The coincidence is staggering - a right whale and dolphins wash up on Sullivan's Island, a fish kill surfaces in Charleston Harbor, crows start to drop at the old Navy base.
It could be an environmental catastrophe. It could be bioterrorism. People could be next.
Normally, different agencies would be called to each incident, one not always knowing what the other is doing. Minutes, if not hours, could be lost responding. However, very soon a computer program might pick up the various reports, connect the dots and issue alerts in real time to emergency managers.
An Environmental Surveillance Network, one of the first of its kind, is being developed at the National Oceanic and Atmospheric Administration research center at Fort Johnson. It could be expanded into a national network, becoming a vital component of homeland security.
The pilot program isn't funded. It's being developed without new money, by staff scratching out time from other duties, using existing data bases and the Internet. Its first phase is expected to be up and running in the next few months, officials said.
"We're just doing it because it's the right thing to do. I know that sounds Mom and apple pie, but it's really true," said oceanographer Scott Cross, who's handling the Web development.
The importance of a network was demonstrated as recently as the 2005 Graniteville train derailment that caused a chlorine gas leak, killing nine people and injuring 250. State Department of Health and Environmental Control investigators traced the plume of chlorine vapor by plotting the locations of dead animals.
"For some things, animals will start to be affected by a biological event before humans are, before we even know what's going on," said Joselyn Burdine, coordinator for the Center for Public Health Preparedness at the University of South Carolina.
The idea for the network came from a series of workshops held by the center that ran mock scenario exercises with representatives from agencies who would respond to threats such as bio-terrorism or a chemical spill.
"It became clear that, while everyone's response was good, they were parallel playing. The left hand doesn't always know what the right hand is doing," said Jane Richter, center director. That's when the lightbulb went on for Geoffrey Scott.
"We had all this information out there. How valuable would it be to bring it all together?" said Scott, the NOAA center director.
The Web program will take feeds from agencies such as DHEC, U.S. Geological Survey and the state veterinarian's office and make the information available to everyone involved, including S.C. Emergency Management and Project SeaHawk, a federally funded security task force that coordinates federal, state and local law enforcement at the Port of Charleston.
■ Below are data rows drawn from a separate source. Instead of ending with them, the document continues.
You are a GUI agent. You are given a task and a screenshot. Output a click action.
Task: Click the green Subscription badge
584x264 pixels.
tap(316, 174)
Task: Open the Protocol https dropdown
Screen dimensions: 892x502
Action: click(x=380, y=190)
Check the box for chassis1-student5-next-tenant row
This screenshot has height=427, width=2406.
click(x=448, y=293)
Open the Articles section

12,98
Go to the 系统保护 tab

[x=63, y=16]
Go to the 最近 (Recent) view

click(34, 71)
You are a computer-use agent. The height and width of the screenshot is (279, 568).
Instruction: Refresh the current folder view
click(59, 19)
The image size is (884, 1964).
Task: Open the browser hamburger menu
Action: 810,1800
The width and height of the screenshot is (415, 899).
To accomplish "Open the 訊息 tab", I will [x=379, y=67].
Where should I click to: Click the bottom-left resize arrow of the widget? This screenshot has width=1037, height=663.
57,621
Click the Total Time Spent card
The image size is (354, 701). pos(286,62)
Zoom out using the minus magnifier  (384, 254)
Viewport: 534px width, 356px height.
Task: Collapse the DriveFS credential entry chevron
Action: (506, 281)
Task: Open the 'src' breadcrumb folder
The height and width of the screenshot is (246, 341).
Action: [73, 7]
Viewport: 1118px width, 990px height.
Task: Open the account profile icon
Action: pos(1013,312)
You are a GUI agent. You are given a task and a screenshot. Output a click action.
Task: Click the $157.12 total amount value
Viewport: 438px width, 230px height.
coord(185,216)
It works with maps, able to show whether incidents in different places and times correlate. It issues alerts when associations are detected.
"Bringing the professionals together to make a collective judgment" on potential crises and the response is the goal, Scott said. "It helps you direct assets to the right place."
"It gets everybody out of their silos," Richter said. "Even if they only have a hunch, they're not afraid to pick up the phone."